The act acknowledges that we have a huge problem and to repeal it would send out entirely the wrong message.
One of the recommendations in the stage 1 report is that the Scottish Government should consider a discussion about how we define sectarianism, should the bill progress to stage 2.
Like my colleagues, I believe that the act is by no means perfect. However, for several reasons, I do not believe that outright repeal, with nothing to replace it, is the answer. The bill could be amended to address the issues in section 1, which most repeal supporters object to. Of course, it would be for the Government to construct amendments, but perhaps the act could be extended to cover religious marches or gatherings where sectarian behaviour sometimes occurs, or sectarian behaviour happening at other events, as described by Mary Fee. With careful consideration of the objections received, I am confident that a compromise could be achieved to avoid total repeal.

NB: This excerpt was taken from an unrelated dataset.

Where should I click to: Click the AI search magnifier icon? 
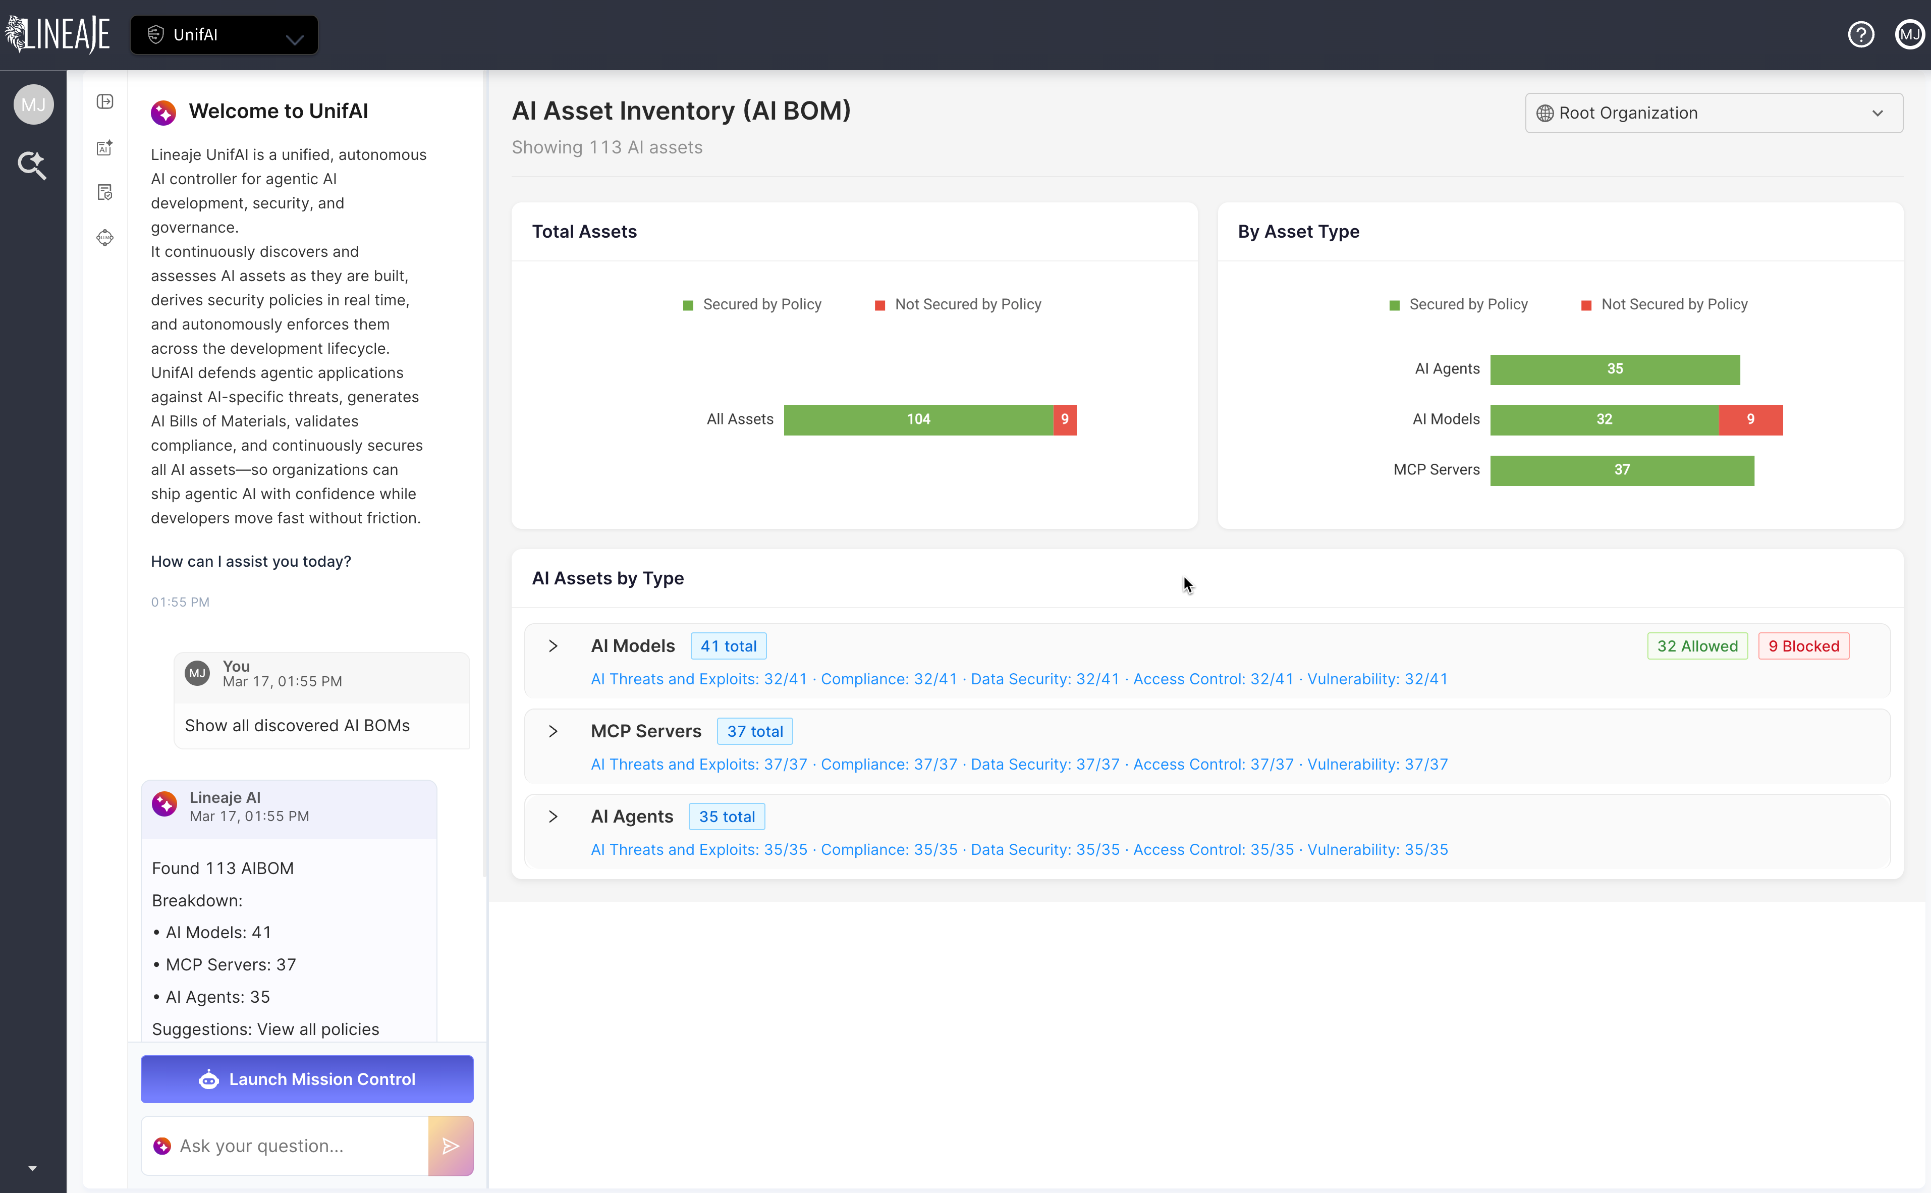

Will the member take an intervention?
I want to make a bit of progress.
I listened to James Kelly on television last night saying that he would work with the Government and others on alternative proposals—I would hope that he could do that on amendments to the existing act.
My main reason for not supporting the total repeal of the act is that I believe that, as others have said, it will send out the wrong message to society. We have taken bold steps to show that Scotland is not living in the past and to repeal the act in its entirety would be a retrograde step.

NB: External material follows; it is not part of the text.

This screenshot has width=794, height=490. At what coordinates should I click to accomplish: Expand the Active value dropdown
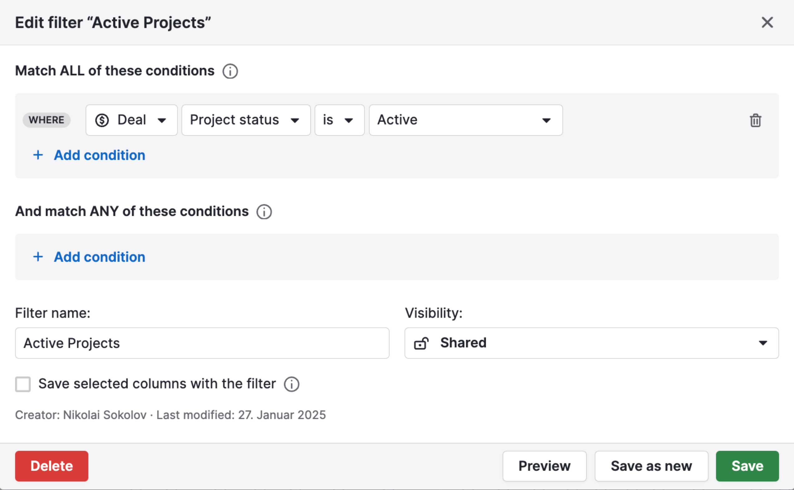point(465,120)
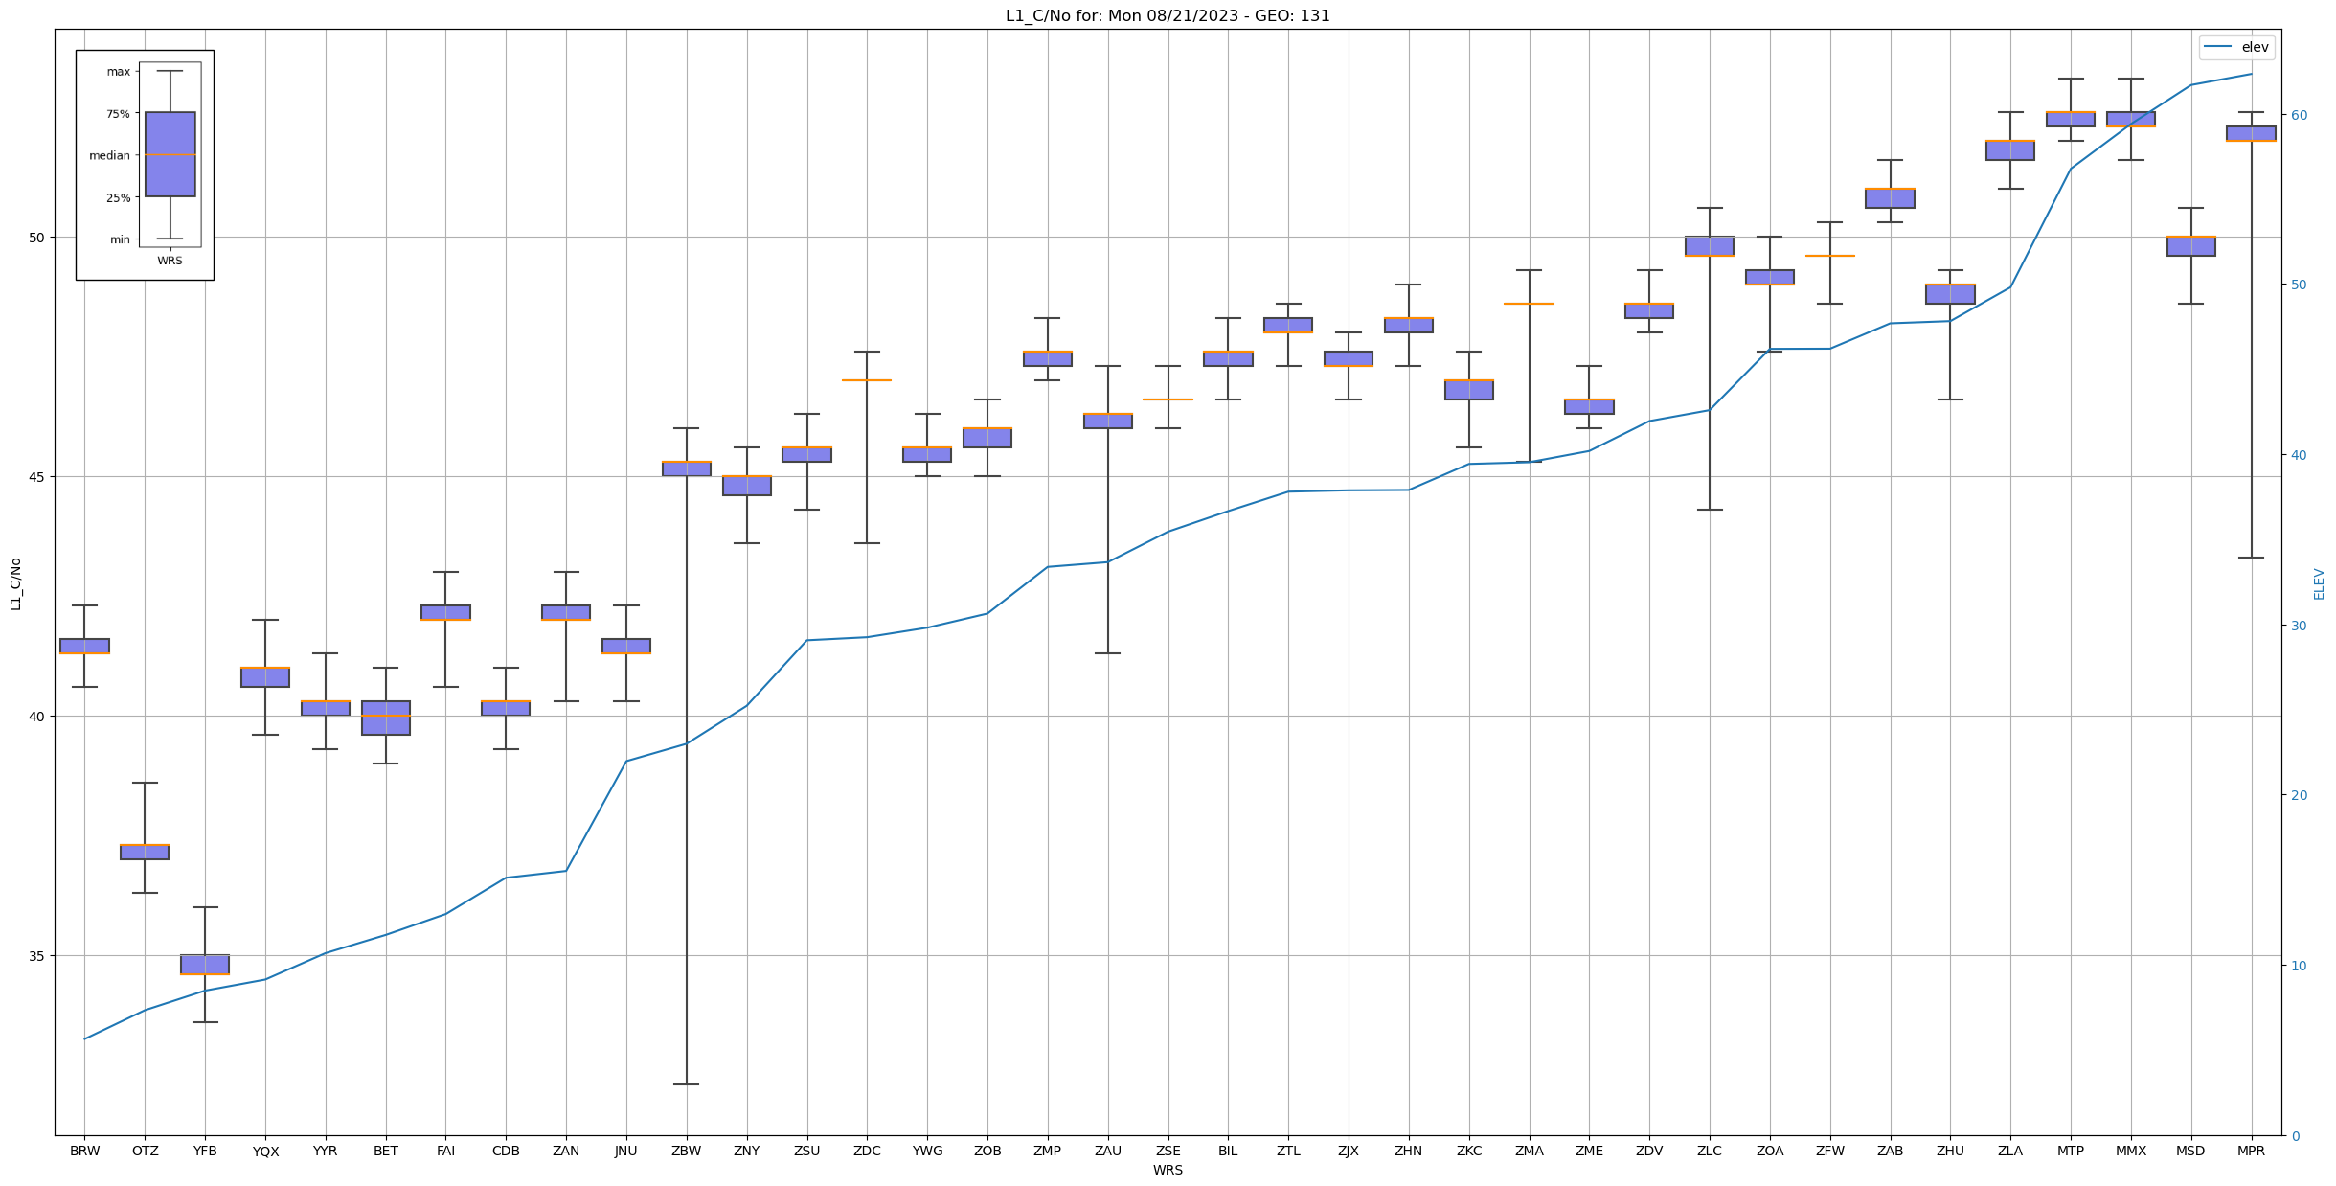Viewport: 2336px width, 1186px height.
Task: Click the WRS x-axis title
Action: [1167, 1171]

Furthermore, and crucially, the Justice Committee heard heartfelt evidence from Stonewall Scotland, Victim Support Scotland, the Equality Network, the Scottish Council of Jewish Communities, churches and the Scottish Women’s Convention that they did not support repeal, because the act comforted them and gave them a feeling of safety. We cannot ignore evidence from such respected bodies.
We all know that the majority of football fans go to a match to watch the game and cheer on their team, so the act does not really concern them. I have asked friends who I know attend football matches regularly and all, bar one, were indifferent to the existence of the act. It is a vocal minority that opposes the act, and it is their right to do so.
We have heard a lot about section 6 of the 2012 act, which is extremely important. There would be a gap in the law if that section was thrown out as a result of the bill. My colleague Mairi Gougeon outlined examples of that. Of course, there were divided opinions on that during evidence taking, but, again, the perception of throwing out an act that condemns threatening communications would send out a problematic message from this Parliament.
In the committee’s questionnaire to secondary schools, almost 66 per cent of pupils said that they had experienced online offensive behaviour. That is a critical problem today.
If the principles of the bill are agreed to, I hope that, as has been said by the minister and others, there will be enough time to plug the holes in legislation that would occur following repeal of the act.
I urge Parliament not to kill the 2012 act but to amend it to send out the strong message that Scotland has moved on and intolerant attitudes have been consigned to history.